Opening up in front of someone is not really easy, telling that someone everything about you, your secrets, is not easy. Having that courage to open up in front of your partner is what’s needed. But if you two don’t know the real ins and outs about each other, for example, stuff from each other’s past and etc. Then well, you both need to sit and have that talk.
Every couple fights at point or another, over one thing or another. It shows the passion is still in the relationship. I’m not saying every couple should fight with each other all the time, but having a real argument about something reasonable is okay. For example, if you two do not argue about anything at all, it can mean that you two don’t really care about each other.
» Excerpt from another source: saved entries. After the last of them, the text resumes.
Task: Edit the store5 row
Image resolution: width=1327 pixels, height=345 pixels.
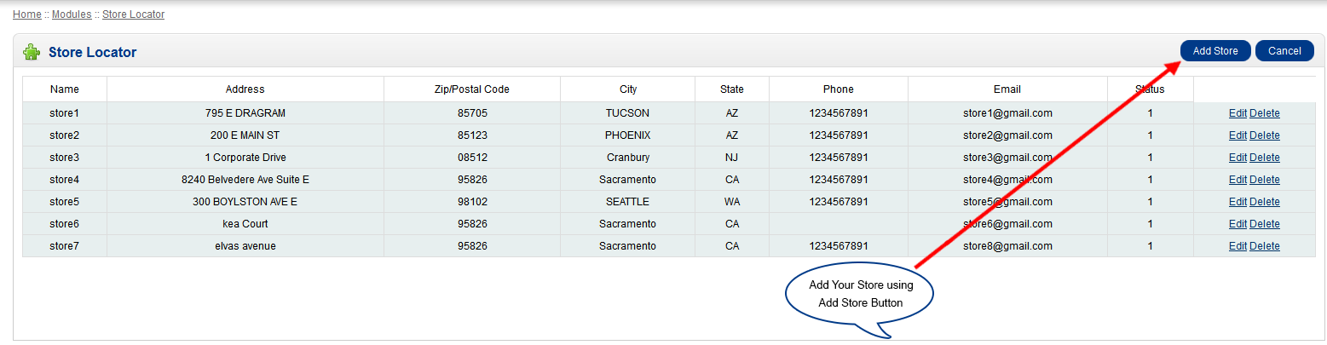Action: (1238, 202)
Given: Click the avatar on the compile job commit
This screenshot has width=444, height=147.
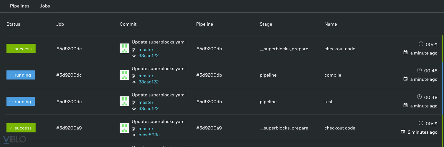Looking at the screenshot, I should [125, 75].
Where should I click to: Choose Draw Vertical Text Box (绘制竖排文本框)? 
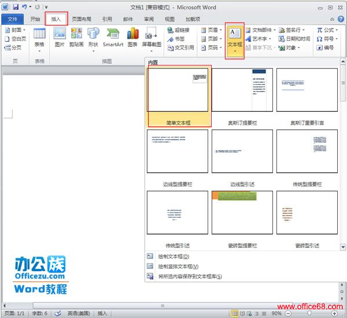pyautogui.click(x=178, y=266)

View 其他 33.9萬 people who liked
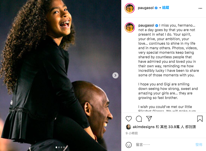172,127
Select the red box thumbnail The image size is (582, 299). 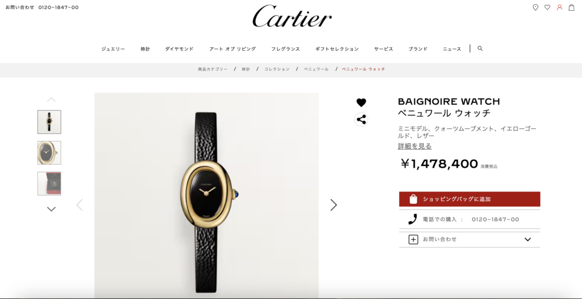coord(49,184)
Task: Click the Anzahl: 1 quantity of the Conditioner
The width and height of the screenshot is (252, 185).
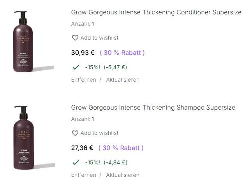Action: (x=83, y=24)
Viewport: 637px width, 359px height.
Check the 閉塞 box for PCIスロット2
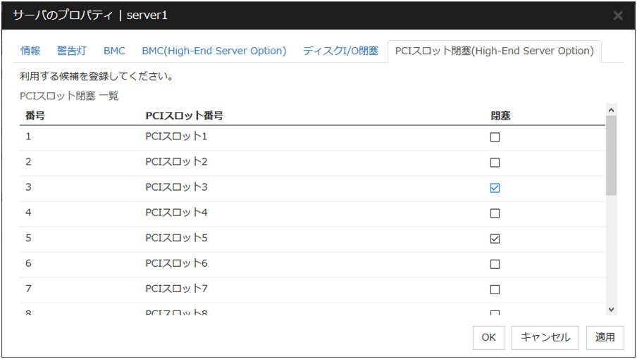pos(495,163)
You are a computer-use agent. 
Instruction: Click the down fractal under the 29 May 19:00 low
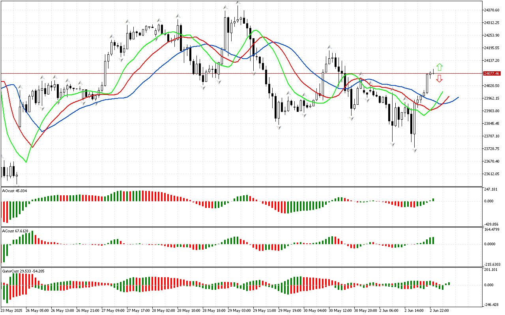(x=279, y=128)

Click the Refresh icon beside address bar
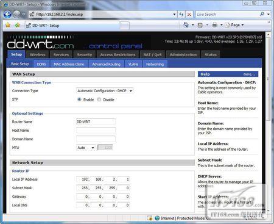[x=181, y=15]
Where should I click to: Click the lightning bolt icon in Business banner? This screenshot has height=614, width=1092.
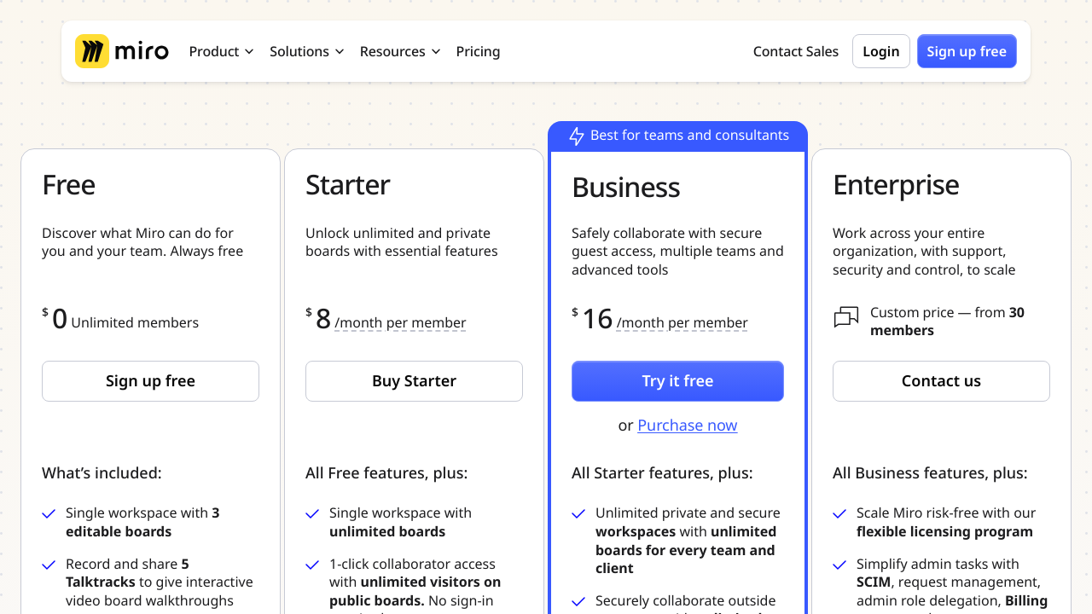(x=577, y=136)
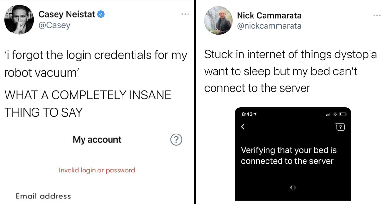Open the more options menu on Nick's tweet

377,16
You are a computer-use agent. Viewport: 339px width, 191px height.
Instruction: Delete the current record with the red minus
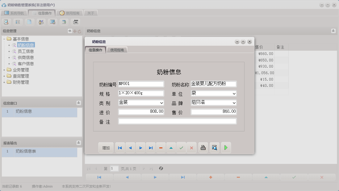(161, 147)
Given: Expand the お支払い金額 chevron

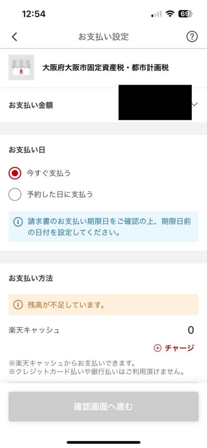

When I said ‘communication between the two is really important and that the couple should talk with each other more often’, I didn’t mean to only talk about the weather and the day and all, you have got to have those private conversations as well. It doesn’t always have to be that serious, even talking about something fun together is good. Also, you have to look for the things they share with you, and the things they want to have with you.
If they talk about a future together’, like you two can talk about going to places together, have kids together, plan your future together you are in a real relationship. But if they ignore these topics and try to talk about something else when you start talking about these, this is the relation you don’t want to have.
6. There is a power struggle
Letting go of your egos is essential for a sustainable relationship. You are in a relationship where someone always has to be right, it doesn’t matter how it affects your relationship, all that matters is being right! This means that there is a lack of love in the relationship because when you are in love you are more flexible, more concerned about your partner’s feelings, being right doesn’t always matter.
Remember, winning an argument is not really a win in a relationship. Comprising is a big part of a healthy relationship. There can be times where the other person is wrong but you have got to step down to end the fight or the argument. There is a chance that they understand what you are trying to say, some other time. Maybe they were having a bad time, they were mad at something else and your argument made them react in a way they wouldn’t have. Now, if you think that the perfect outcome of an argument with your partner is the one where you are always right in the end then it is not true love at all. You clearly don’t care about your partner, all you care about is being right.
If you can cross your limits just to prove a point to someone, then that means your ego is big and you don’t care about that person. You can be right, but that doesn’t mean that you can say anything to the other person. You have got to be careful about their feelings as well. If a person can let go their ego and admit a fault they did not even commit, just for you, there is no other person more right for you than this one.